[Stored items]
★ ★ ★ ★ ★ ★ ★

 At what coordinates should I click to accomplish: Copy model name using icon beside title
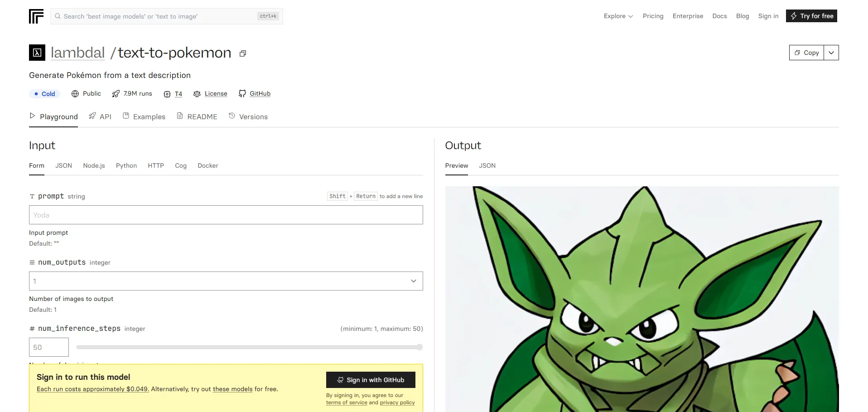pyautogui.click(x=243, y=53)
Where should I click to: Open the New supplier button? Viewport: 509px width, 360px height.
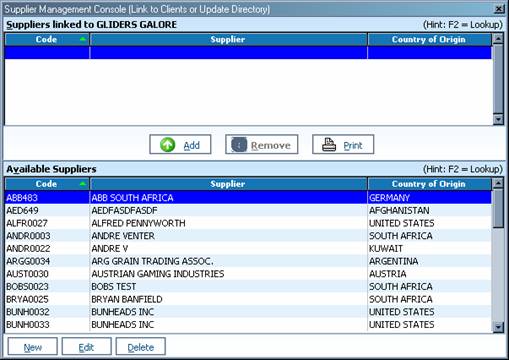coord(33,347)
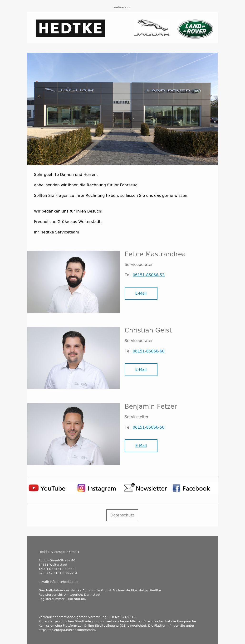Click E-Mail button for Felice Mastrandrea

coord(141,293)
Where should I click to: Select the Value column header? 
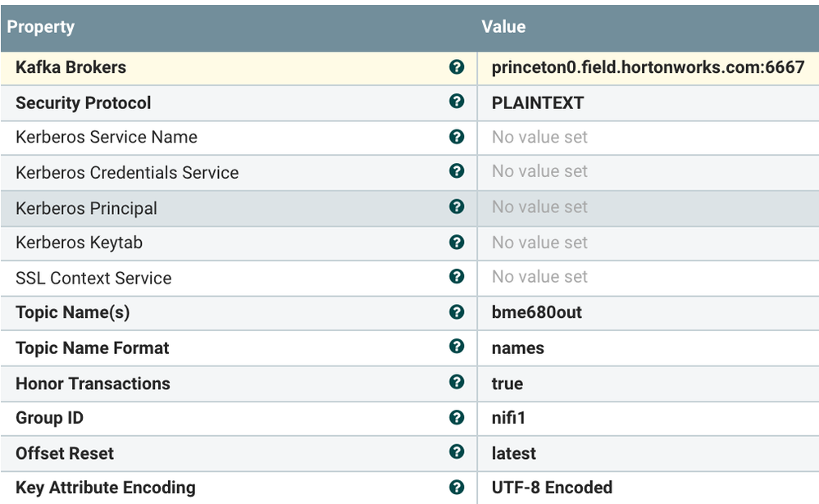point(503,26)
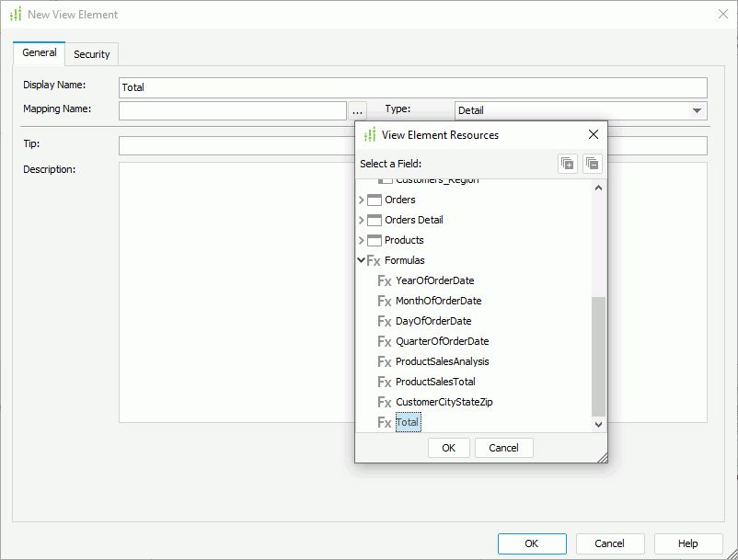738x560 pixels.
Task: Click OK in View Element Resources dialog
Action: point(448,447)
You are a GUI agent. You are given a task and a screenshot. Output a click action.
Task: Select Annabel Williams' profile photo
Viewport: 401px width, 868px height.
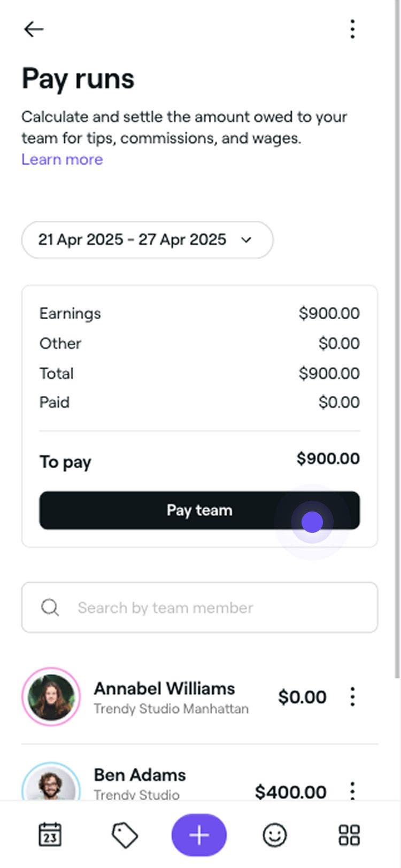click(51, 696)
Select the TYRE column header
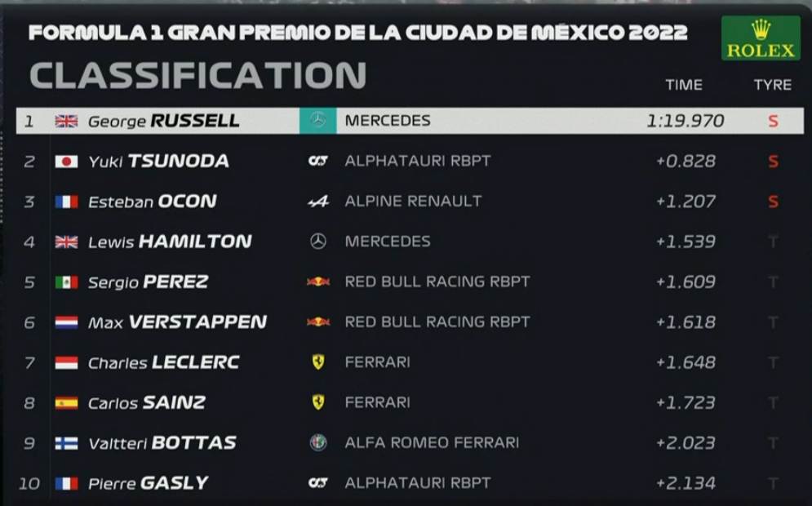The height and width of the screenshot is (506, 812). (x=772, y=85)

★ ★ ★ ★ ★ ★ ★

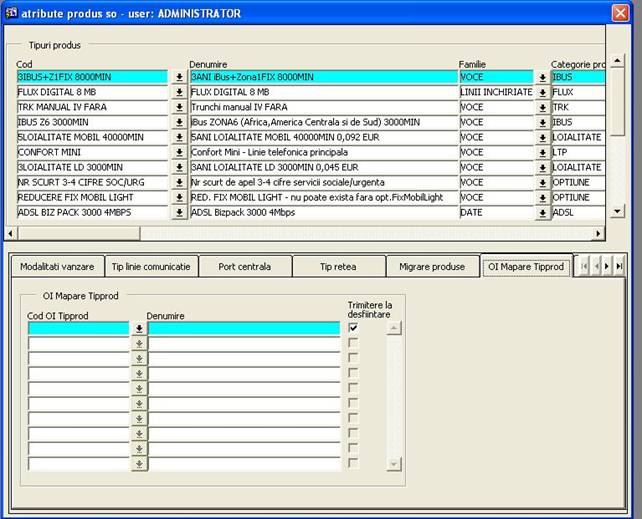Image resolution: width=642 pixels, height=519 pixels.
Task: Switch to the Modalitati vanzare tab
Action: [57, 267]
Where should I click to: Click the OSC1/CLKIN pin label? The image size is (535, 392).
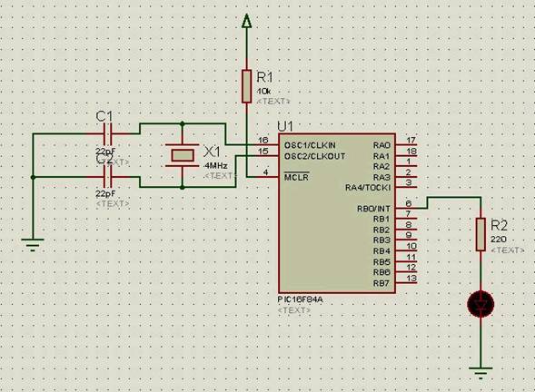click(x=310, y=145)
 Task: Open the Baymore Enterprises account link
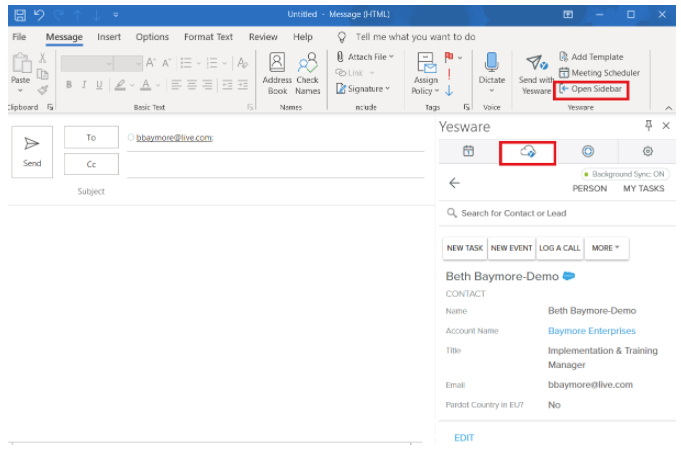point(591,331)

★ ★ ★ ★ ★ ★ ★

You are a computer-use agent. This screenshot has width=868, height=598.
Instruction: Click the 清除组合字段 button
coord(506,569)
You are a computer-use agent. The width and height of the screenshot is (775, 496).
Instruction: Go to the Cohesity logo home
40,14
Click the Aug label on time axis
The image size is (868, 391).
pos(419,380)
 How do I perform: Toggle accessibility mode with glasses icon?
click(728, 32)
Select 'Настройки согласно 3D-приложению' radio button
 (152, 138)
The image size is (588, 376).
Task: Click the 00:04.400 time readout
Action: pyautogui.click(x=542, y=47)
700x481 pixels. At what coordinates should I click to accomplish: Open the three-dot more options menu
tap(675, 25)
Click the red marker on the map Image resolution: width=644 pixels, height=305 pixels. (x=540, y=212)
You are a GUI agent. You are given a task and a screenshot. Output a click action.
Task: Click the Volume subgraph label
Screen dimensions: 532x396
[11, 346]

★ ★ ★ ★ ★ ★ ★

PROBLEM:
From the lines above, copy those that contain the word "agent".

RESPONSE BELOW:
You are a GUI agent. You are given a task and a screenshot. Output a click action.
You are a computer-use agent. This screenshot has width=868, height=598.
You are a computer-use agent. The width and height of the screenshot is (775, 496).
You are a GUI agent. You are given a task and a screenshot. Output a click action.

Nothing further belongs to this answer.